Уже без Грохотова стал Чмелев рассказывать, как он объяснял про звезды мужикам, а мужики ему ответили: "нам ни к чему, мы землю пашем!". Какие сам почитывает книжки, и как книжки помогают ему жить. Обед уже кончился, и хозяйка, сняв скатерть, вытряхнула ее за окном. Стоял самый разгар полдня. Все живое дремало, даже затихшие в остекляневшем воздухе деревья. Один только Чмелевский петух, пышнохвостый и с плоским гребнем, ошалело долбил сухую гнилушку под самым окном, ища в ней хоть капельку съедобного смысла.

Скоро ушел и Лызлов, и продкомиссар со Чмелевым остались с глазу на глаз в пустой избе. Полтора часа длилась их беседа, и все еще не устал слушать Чмелева гость его. Тут-то и вбежал очень бледный Лызлов и, не глядя ни на кого, сказал:

– Петьку убили.

– Где убили?.. – вскочил Пантелей, обычно прищуриваясь. Подбородок его сразу как-то выдался вперед. Для своих лет он проявлял удивительную живость.

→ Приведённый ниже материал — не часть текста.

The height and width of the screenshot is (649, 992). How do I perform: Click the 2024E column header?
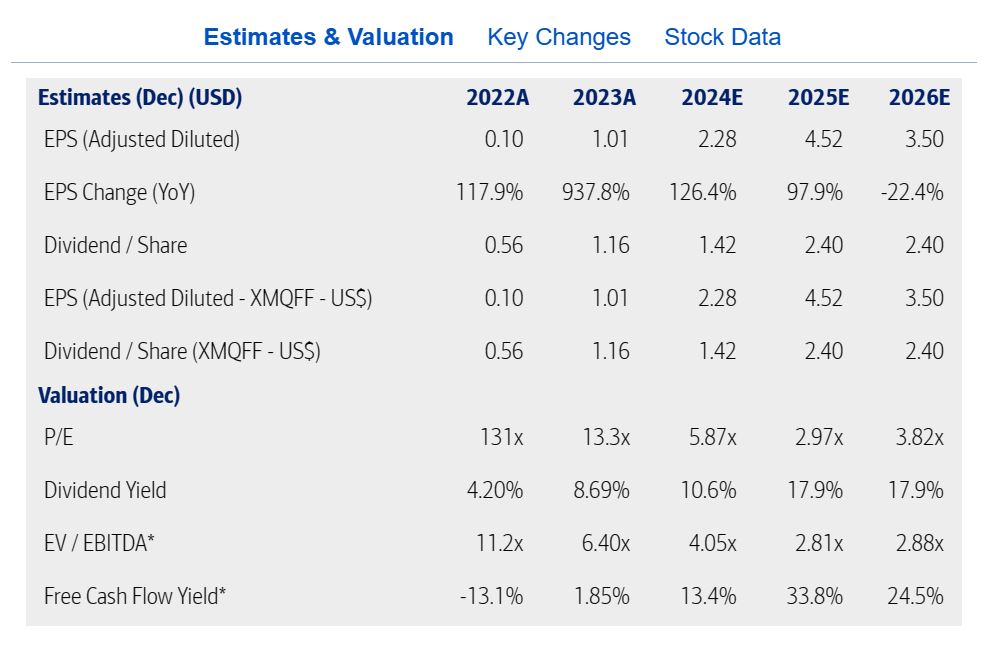(712, 97)
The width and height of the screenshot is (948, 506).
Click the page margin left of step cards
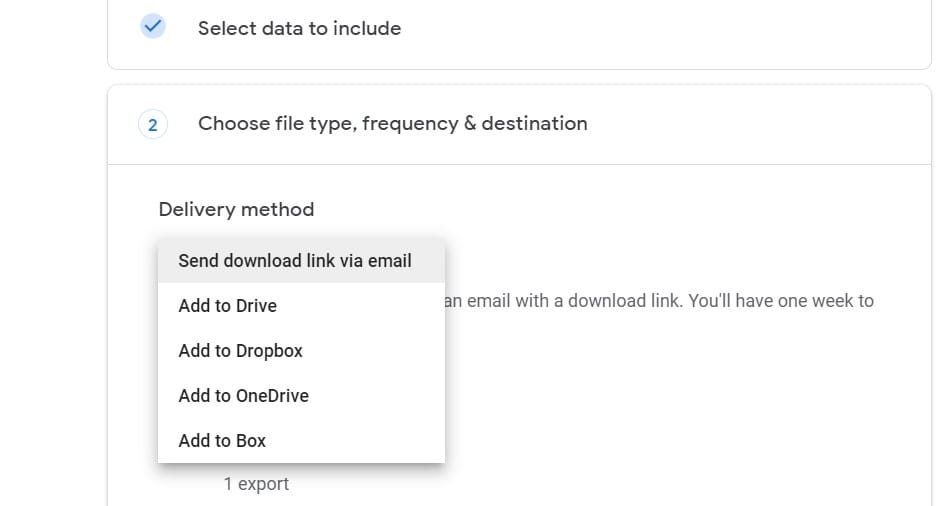(52, 250)

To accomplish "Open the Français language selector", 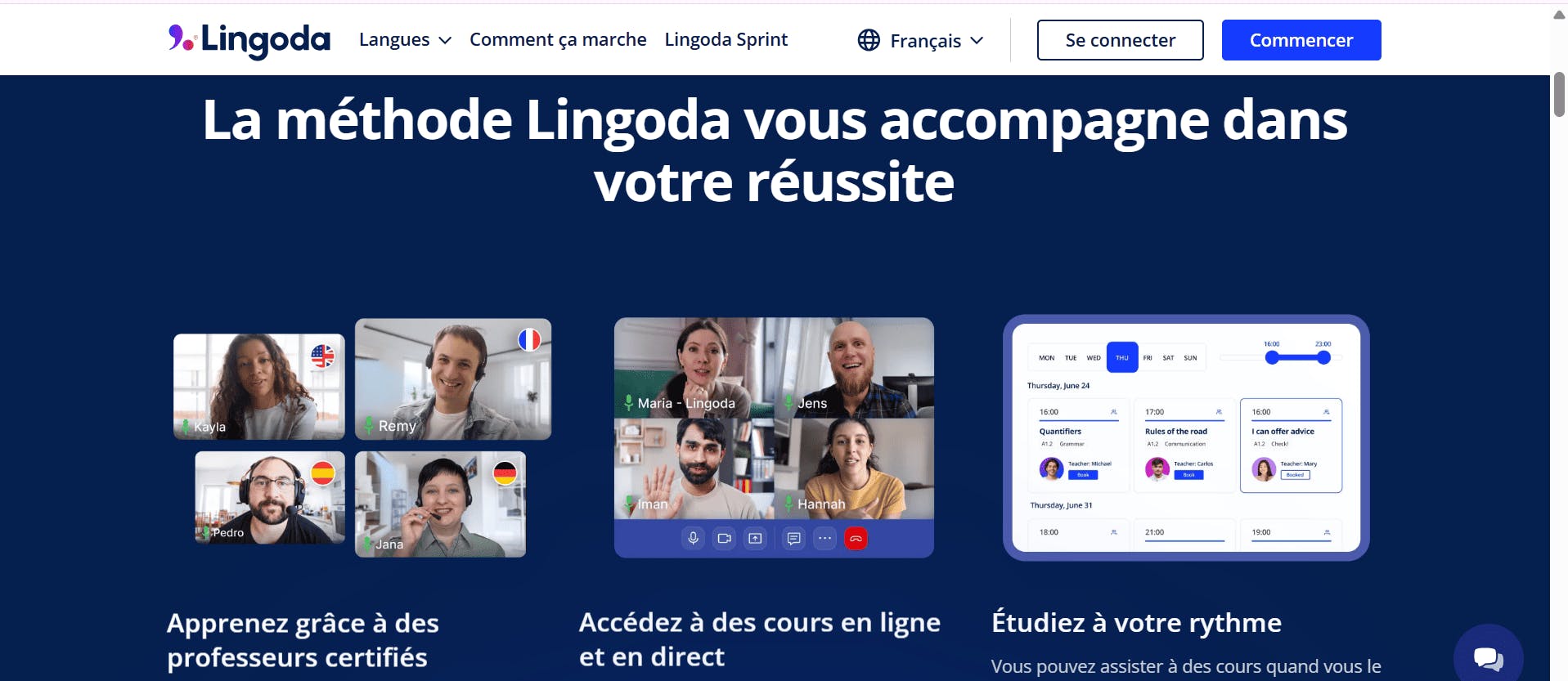I will pos(920,40).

– Во ржи нашли... В плечо его хлыснули!

– Арестовали его?.. – спросил Чмелев, потерянно шаря рукой по столу.

– Да-да, арестовать нужно, – заторопился продкомиссар изменившимся голосом.

– Семена-те?.. – говорил Лызлов. – Убежал Семен. Я послал двух исполкомских за ним... Он у одного винтовку вырвал, а другого повалил.

– Куда же ему уйти?.. – наощупь спрашивал продкомиссар.

– Да в лес ушел, к этим... летучим. За Курью! Агафьина девка видала, через мосток бежал!

– Очень плохое дело! – решил Пантелей Чмелев, наматывая и сматывая какую-то веревочку с пальцев. – Теперь уж не найти... – Чмелев встал и обернулся к окну.

– Да, уж Семена не найти... это правда, – согласился Лызлов и потер лоб, как бы стараясь стереть со лба печать заботы и повседневных волнений.

– Я не про Семена, – резко перебил его Чмелев. – Я про другое. Утерянного, говорю, не найти. Очень плохое дело. Теперь начнется уж...

Так представлялось это дело человеку со стороны. Но не таким было оно всякому иному, знакомому с обличьем всех тех, кто населял Воры.